“I’ve followed Daniel Lavery since the early days of The Toast and he has NEVER disappointed. He’s produced years on years of content that defies genre, running the gamut from terrifying (“Curious George Made Horrific” is life-changing) to gut-bustingly funny.
This memoir, if you can call it that — it’s a series of musings, a collection of writings and cultural observations — is no exception. “Something That May Shock And Discredit You” is named from a Simpsons quote, deservedly so: like The Simpsons this book is an immediate classic. Lavery discusses transitioning and fear, religion and regret…. along with Columbo, Apollo, classic literature, HGTV, The Golden Girls, Arthurian mythos, and so much more. It sounds totally random, but the result is a touching work about the transmasc experience, religion, and the absurdity of life. To put it simply, Daniel Lavery really gets it.”
From the New York Times bestselling author of Texts From Jane Eyre and Merry Spinster, writer of Slate’s “Dear Prudence” column, and cofounder of The Toast comes a hilarious and stirring collection of essays and cultural observations spanning pop culture—from the endearingly popular to the staggeringly obscure.
Daniel M. Lavery is known for blending genres, forms, and sources to develop fascinating new hybrids—from lyric rants to horror recipes to pornographic scripture. In his most personal work to date, he turns his attention to the essay, offering vigorous and laugh-out-loud funny accounts of both popular and highbrow culture while mixing in meditations on gender transition, family dynamics, and the many meanings of faith.
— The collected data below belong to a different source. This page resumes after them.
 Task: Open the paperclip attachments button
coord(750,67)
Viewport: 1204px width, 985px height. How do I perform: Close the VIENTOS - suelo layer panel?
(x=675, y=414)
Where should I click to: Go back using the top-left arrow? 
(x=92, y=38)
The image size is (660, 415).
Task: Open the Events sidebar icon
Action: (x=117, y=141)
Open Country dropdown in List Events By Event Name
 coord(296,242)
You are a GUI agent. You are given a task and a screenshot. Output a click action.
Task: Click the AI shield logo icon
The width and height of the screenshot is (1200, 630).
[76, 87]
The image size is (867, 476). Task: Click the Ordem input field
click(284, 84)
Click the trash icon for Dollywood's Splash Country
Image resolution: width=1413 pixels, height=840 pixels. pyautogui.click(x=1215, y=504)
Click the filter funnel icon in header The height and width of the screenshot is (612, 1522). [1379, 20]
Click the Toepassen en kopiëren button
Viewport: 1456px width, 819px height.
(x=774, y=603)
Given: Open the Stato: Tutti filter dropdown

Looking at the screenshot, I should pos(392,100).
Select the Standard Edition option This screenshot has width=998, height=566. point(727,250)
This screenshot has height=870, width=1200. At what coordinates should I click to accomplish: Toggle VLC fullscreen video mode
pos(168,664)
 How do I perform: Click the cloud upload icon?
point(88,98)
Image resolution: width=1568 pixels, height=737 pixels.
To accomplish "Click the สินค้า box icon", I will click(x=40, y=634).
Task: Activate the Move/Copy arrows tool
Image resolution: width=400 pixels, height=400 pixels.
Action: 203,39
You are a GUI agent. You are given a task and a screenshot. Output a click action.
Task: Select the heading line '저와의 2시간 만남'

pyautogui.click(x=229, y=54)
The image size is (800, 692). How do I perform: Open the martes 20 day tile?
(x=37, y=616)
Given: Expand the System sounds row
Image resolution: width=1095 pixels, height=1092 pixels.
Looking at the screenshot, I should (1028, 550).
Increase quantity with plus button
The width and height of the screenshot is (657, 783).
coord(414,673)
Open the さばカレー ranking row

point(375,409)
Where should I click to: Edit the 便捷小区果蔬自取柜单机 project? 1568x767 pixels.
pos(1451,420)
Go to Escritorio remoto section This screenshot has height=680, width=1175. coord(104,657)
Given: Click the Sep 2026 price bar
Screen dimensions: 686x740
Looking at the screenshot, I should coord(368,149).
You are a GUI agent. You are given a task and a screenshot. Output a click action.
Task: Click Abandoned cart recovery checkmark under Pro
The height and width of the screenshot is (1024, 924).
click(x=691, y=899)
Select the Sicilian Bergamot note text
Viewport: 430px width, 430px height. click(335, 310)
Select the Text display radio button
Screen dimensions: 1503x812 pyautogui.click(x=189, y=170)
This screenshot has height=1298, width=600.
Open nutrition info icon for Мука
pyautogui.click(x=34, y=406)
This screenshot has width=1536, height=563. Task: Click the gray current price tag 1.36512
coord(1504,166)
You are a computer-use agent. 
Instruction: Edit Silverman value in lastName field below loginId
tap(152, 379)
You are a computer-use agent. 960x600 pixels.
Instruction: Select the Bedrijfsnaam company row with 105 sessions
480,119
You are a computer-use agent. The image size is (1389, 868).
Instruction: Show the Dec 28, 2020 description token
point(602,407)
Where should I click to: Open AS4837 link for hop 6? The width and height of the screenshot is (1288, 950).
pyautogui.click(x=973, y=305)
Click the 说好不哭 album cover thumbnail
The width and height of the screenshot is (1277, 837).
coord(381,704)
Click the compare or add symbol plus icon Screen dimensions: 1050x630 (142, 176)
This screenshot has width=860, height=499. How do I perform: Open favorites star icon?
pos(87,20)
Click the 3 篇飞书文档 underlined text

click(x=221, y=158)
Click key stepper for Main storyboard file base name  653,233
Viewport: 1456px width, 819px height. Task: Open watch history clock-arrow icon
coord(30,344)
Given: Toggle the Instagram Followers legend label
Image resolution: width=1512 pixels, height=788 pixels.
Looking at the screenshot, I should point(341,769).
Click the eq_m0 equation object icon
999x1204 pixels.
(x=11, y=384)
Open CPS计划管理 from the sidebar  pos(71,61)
From a thoughtful analysis of the beauty of William Shatner to a sinister reimagining of HGTV’s House Hunters, and featuring figures as varied as Anne of Green Gables, Columbo, Nora Ephron, Apollo, and the cast of Mean Girls, Something That May Shock and Discredit You is a hilarious and emotionally exhilarating compendium that combines personal history with cultural history to make you see yourself and those around you entirely anew. It further establishes Lavery as one of the most innovative and engaging voices of his generation—and it may just change the way you think about Lord Byron forever.